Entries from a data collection
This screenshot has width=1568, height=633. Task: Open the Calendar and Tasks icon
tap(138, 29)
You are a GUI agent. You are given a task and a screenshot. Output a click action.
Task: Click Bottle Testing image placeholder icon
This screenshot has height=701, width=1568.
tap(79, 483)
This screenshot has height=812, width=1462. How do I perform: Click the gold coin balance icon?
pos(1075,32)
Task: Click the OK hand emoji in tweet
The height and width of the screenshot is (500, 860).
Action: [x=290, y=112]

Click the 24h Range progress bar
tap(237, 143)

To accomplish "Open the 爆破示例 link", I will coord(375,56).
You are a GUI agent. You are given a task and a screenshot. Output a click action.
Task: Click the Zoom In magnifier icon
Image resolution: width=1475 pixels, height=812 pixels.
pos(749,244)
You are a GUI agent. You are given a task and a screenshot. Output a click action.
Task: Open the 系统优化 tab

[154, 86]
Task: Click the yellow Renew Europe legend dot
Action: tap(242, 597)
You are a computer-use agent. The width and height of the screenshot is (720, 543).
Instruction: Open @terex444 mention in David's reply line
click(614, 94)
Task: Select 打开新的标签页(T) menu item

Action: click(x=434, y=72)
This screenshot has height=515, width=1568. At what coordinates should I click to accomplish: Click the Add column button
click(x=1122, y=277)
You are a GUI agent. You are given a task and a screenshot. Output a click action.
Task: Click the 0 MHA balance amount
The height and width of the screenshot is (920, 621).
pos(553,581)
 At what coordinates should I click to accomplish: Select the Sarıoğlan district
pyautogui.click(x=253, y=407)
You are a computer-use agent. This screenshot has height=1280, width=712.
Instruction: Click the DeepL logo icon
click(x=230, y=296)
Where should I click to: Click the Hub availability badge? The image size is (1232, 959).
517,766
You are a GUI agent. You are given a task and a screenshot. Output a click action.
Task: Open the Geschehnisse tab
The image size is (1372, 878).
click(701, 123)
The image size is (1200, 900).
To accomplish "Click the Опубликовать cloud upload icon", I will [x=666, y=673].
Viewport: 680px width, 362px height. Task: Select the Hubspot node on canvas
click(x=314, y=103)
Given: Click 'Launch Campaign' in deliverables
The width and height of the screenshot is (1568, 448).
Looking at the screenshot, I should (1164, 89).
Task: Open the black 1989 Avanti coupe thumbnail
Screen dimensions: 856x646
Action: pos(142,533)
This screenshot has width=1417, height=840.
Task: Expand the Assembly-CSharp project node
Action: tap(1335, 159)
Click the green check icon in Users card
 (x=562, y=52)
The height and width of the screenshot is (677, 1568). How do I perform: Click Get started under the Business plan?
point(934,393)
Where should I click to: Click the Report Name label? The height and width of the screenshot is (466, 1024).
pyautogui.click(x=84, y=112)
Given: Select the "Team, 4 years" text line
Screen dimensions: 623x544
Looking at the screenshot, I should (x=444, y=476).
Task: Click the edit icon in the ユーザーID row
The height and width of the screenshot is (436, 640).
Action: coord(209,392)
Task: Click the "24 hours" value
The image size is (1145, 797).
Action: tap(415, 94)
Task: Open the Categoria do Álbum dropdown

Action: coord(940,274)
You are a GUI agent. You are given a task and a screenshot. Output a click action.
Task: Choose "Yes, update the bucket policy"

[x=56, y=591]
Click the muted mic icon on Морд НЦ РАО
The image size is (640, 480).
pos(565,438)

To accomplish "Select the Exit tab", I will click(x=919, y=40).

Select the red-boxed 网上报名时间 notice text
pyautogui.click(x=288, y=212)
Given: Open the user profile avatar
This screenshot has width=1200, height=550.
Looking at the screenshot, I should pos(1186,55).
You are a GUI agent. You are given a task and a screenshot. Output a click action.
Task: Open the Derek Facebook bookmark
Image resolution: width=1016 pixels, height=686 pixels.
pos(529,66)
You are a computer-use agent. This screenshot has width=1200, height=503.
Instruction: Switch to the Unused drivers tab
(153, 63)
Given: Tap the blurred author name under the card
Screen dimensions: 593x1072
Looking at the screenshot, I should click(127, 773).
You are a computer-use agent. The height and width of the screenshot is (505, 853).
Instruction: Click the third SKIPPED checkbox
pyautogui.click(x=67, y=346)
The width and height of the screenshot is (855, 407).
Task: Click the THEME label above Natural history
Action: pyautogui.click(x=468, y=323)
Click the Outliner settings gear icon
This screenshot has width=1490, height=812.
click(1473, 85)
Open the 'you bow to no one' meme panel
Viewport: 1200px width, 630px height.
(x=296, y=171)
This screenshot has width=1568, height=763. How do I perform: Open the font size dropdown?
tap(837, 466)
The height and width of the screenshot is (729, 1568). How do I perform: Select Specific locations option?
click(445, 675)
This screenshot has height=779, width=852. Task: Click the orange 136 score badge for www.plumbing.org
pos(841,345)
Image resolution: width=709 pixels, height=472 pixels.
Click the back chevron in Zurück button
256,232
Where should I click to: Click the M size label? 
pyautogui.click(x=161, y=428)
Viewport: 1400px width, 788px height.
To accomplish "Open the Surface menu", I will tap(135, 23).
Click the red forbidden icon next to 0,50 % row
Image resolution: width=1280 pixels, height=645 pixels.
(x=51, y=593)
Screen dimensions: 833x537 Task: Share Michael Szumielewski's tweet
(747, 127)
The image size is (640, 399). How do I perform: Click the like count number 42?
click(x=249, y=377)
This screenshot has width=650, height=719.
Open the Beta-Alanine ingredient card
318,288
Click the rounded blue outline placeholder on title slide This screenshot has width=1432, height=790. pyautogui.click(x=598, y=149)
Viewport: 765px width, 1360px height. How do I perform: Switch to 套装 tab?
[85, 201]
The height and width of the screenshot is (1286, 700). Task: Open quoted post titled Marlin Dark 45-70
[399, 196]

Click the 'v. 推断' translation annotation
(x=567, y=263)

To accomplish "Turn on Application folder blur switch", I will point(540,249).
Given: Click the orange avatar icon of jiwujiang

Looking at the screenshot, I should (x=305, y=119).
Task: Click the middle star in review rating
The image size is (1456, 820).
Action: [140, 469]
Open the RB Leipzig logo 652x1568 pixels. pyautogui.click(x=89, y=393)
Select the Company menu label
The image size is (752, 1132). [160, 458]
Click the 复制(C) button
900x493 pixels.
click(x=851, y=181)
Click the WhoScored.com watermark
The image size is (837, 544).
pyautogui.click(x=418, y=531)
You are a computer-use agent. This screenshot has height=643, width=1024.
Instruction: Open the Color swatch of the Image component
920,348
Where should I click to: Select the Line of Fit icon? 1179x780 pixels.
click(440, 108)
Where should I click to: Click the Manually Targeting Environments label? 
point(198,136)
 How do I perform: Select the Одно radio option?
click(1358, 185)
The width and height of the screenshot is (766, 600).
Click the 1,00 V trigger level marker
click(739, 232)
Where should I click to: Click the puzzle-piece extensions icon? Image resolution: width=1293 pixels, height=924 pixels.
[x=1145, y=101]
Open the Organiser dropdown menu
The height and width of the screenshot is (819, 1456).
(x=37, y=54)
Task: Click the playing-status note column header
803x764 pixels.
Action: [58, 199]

_JOB_. Present the stretch of entries from the line that contains "Task: Click the playing-status" through the end of the entries as a Markdown table with the columns Row and Line, leaving out any blank lines.

_PROBLEM SOLUTION_.
| Row | Line |
|---|---|
| 1 | Task: Click the playing-status note column header |
| 2 | 803x764 pixels. |
| 3 | Action: [58, 199] |